If you've got a BE value and an adder stage smaller than that value (say, a 32-bit number and 1-bit adder stages) you have to carry a 1 many times to output the result. If you're receiving the value in BE order 1 bit at a time you can't start the computation until you have the LSBs of both values, since if they're both 1 they'll affect the second bit by their carry. So you're stuck waiting for the entire value to start the computation. Further, during the computation you have to wait for every 1-bit adder in sequence.
There are "fast" adder designs that don't have to wait for every bit, but can instead work on groups of multiple bits with a carry-out at the end of the group. So if you've got an 8-bit group size, you'd have at most 3 carry delays during the computation of the output. For BE, you'd have to wait for all 4 bytes to be received, then wait for all the carry delays. For LE, you can start the computation as soon as the first byte is received, saving some time.
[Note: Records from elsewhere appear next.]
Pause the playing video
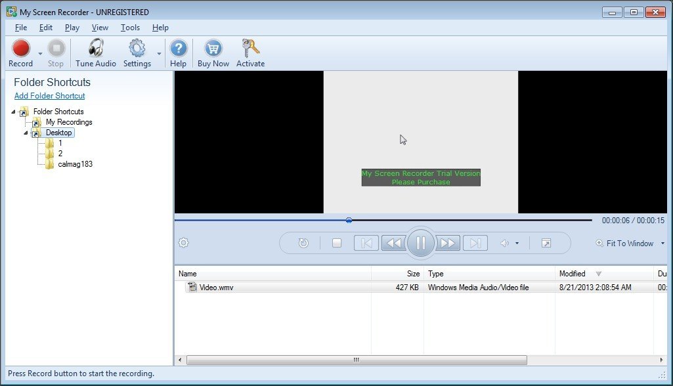The height and width of the screenshot is (386, 673). [420, 243]
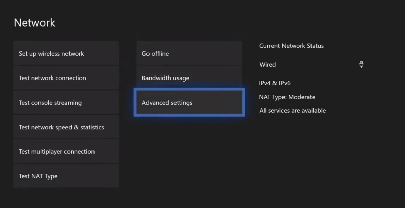Click the Wired status label
This screenshot has width=405, height=208.
coord(268,64)
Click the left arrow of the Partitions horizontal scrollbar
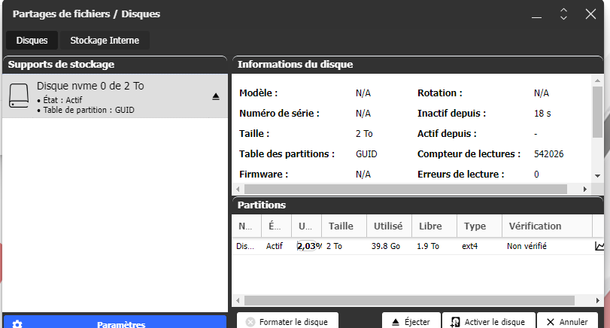610x328 pixels. [238, 301]
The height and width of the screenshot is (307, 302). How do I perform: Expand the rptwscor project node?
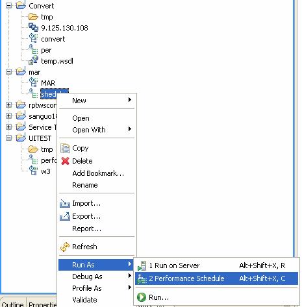pyautogui.click(x=9, y=105)
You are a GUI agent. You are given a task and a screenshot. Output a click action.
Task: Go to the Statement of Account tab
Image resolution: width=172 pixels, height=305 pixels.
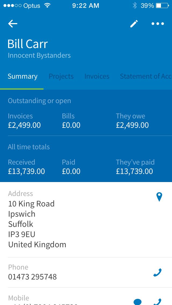pyautogui.click(x=146, y=77)
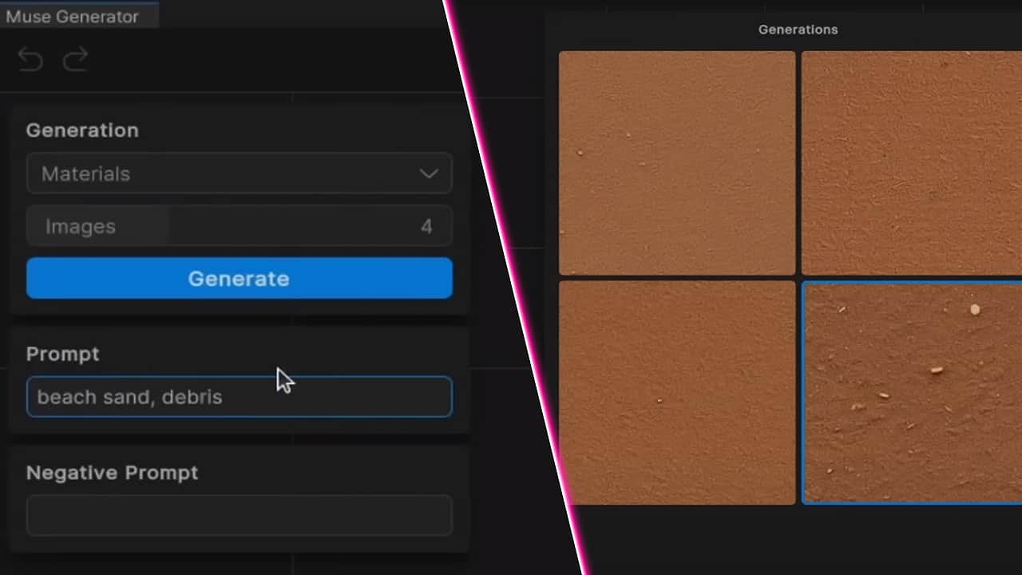Click the Generation section title
This screenshot has width=1022, height=575.
pyautogui.click(x=82, y=130)
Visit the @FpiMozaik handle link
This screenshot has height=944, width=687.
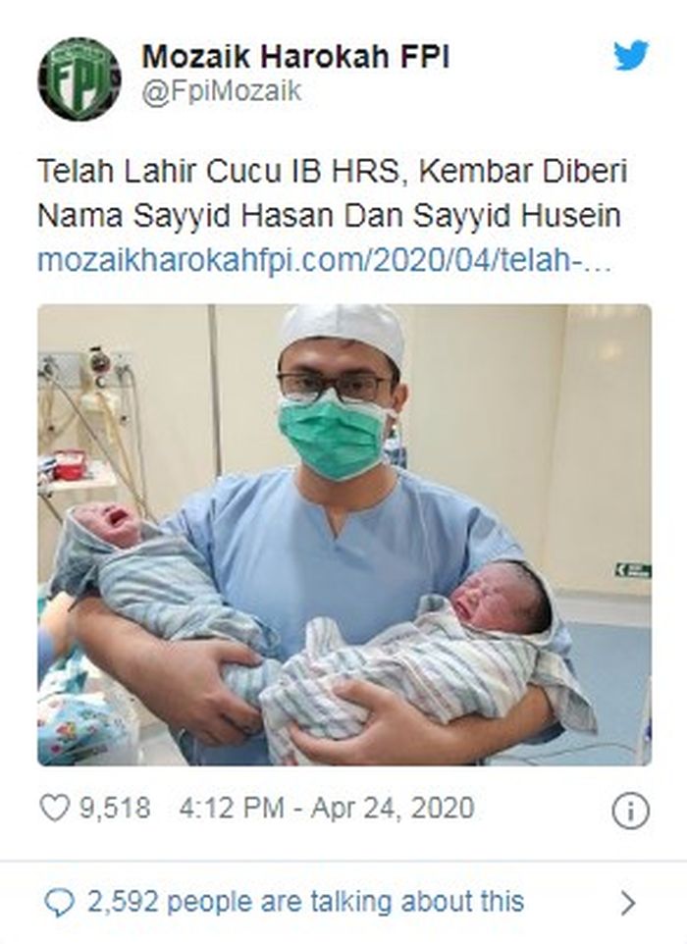click(x=222, y=91)
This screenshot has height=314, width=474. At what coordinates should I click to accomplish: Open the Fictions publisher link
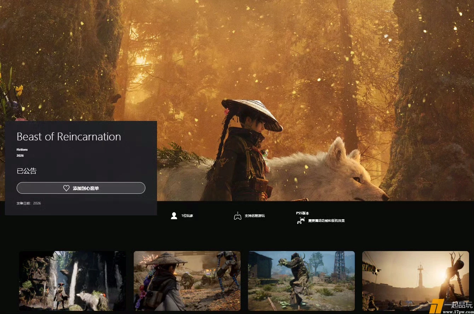pyautogui.click(x=22, y=150)
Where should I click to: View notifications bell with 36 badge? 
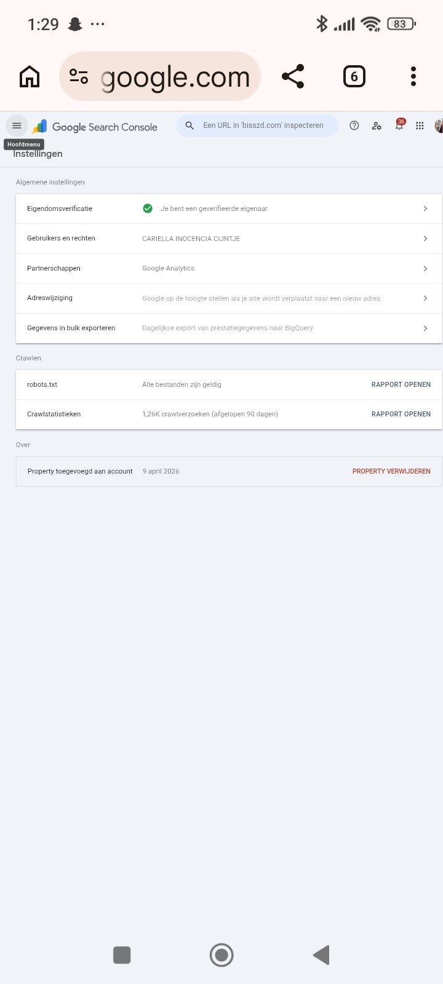click(399, 125)
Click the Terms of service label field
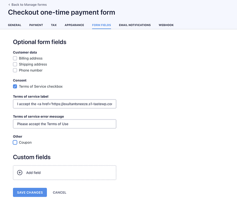This screenshot has width=237, height=204. [x=65, y=104]
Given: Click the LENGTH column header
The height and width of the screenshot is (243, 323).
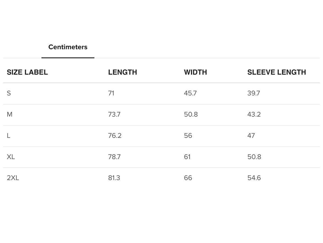Looking at the screenshot, I should tap(122, 72).
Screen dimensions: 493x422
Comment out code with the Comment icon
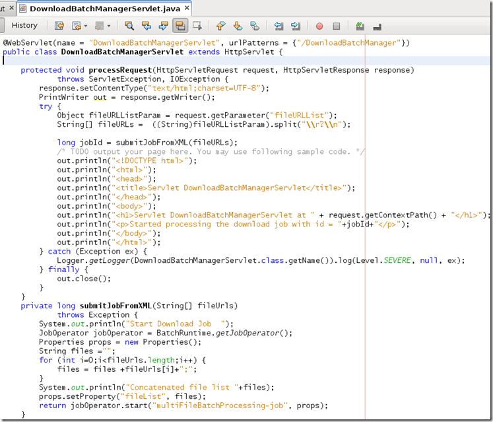360,26
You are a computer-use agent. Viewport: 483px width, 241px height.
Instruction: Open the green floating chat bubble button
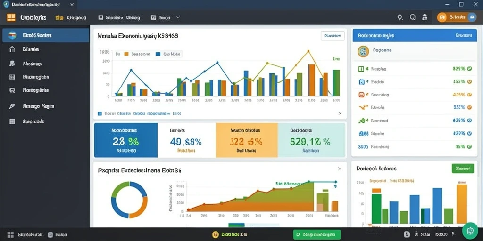click(470, 231)
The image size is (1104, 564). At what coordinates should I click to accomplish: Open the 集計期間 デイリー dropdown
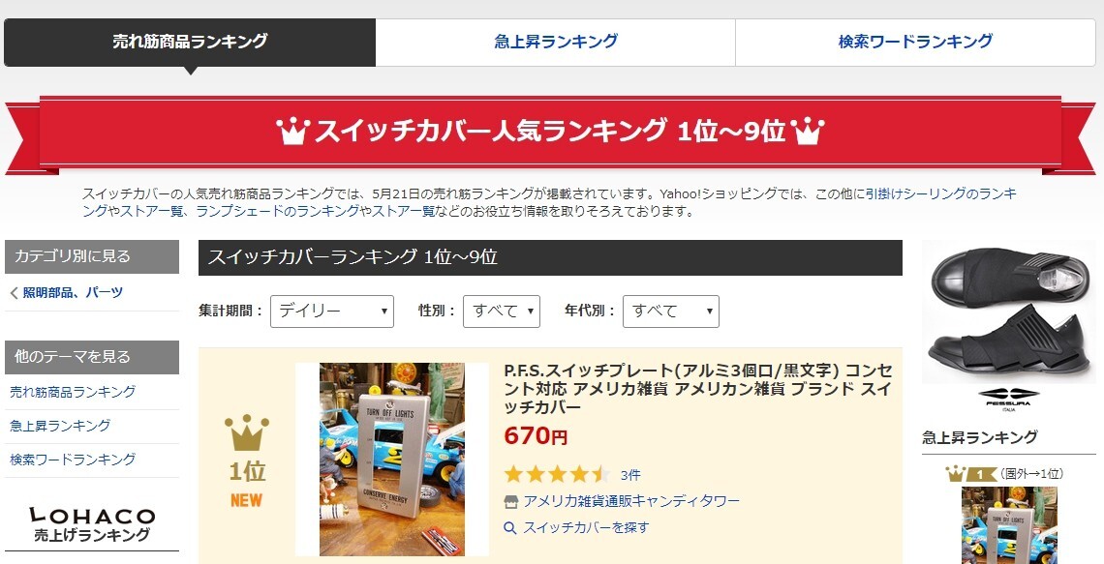331,312
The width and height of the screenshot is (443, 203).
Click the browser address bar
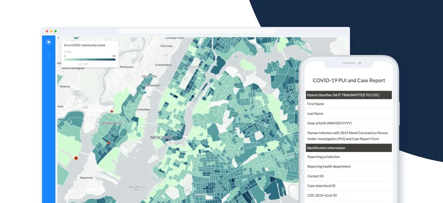pos(196,31)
The larger the adder group size the more die area is needed, the stronger the drive strength of the transistors needs to be (bigger fan-out), and the slower the maximum clock of the overall system. On the other hand the bigger the group size the fewer carry delays, so addition can take fewer cycles. Most CPUs and MCUs implement single-cycle addition of their word size. Some CPUs even implement single-cycle multiplication at their word size.